• YOUR TASKS
1 > In the Obama excerpt, how many days after Joe Biden's remarks on Meet the Press did Obama make his announcement?
2 > Using the Obama excerpt, explain why Obama says he concluded that same-sex couples should be able to marry.
3 > Repeat everything in the Obama excerpt from "That evolution was" down to "to get married.".

TEXT EXCERPT START

That evolution was completed when, during an interview with ABC News, Obama revealed that he now supported the rights of same-sex couples to marry”

I have to tell you that over the course of several years as I have talked to friends and family and neighbors when I think about members of my own staff who are in incredibly committed monogamous relationships, same-sex relationships, who are raising kids together, when I think about those soldiers or airmen or marines or sailors who are out there fighting on my behalf and yet feel constrained, even now that Don’t Ask Don’t Tell is gone, because they are not able to commit themselves in a marriage, at a certain point I’ve just concluded that for me personally it is important for me to go ahead and affirm that I think same sex couples should be able to get married.

Obama’s announcement came three days after Vice President Joe Biden told David Gregory on NBC’s Meet the Press that he was “absolutely comfortable with the fact that men marrying men, women marrying women and heterosexual men and women marrying one another are entitled to the same exact rights.”

TEXT EXCERPT END
DATA EXCERPTS START

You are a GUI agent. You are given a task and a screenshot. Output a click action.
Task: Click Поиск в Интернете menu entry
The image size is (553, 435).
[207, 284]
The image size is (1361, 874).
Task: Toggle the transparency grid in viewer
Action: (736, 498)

DATA EXCERPTS END

• RESULTS
1 > Three days.

2 > Over several years he had talked with friends, family and neighbors. He thought about members of his staff in committed same-sex relationships who were raising kids together. He also thought about service members who fight on his behalf but still feel constrained because they cannot marry.

3 >
That evolution was completed when, during an interview with ABC News, Obama revealed that he now supported the rights of same-sex couples to marry”

I have to tell you that over the course of several years as I have talked to friends and family and neighbors when I think about members of my own staff who are in incredibly committed monogamous relationships, same-sex relationships, who are raising kids together, when I think about those soldiers or airmen or marines or sailors who are out there fighting on my behalf and yet feel constrained, even now that Don’t Ask Don’t Tell is gone, because they are not able to commit themselves in a marriage, at a certain point I’ve just concluded that for me personally it is important for me to go ahead and affirm that I think same sex couples should be able to get married.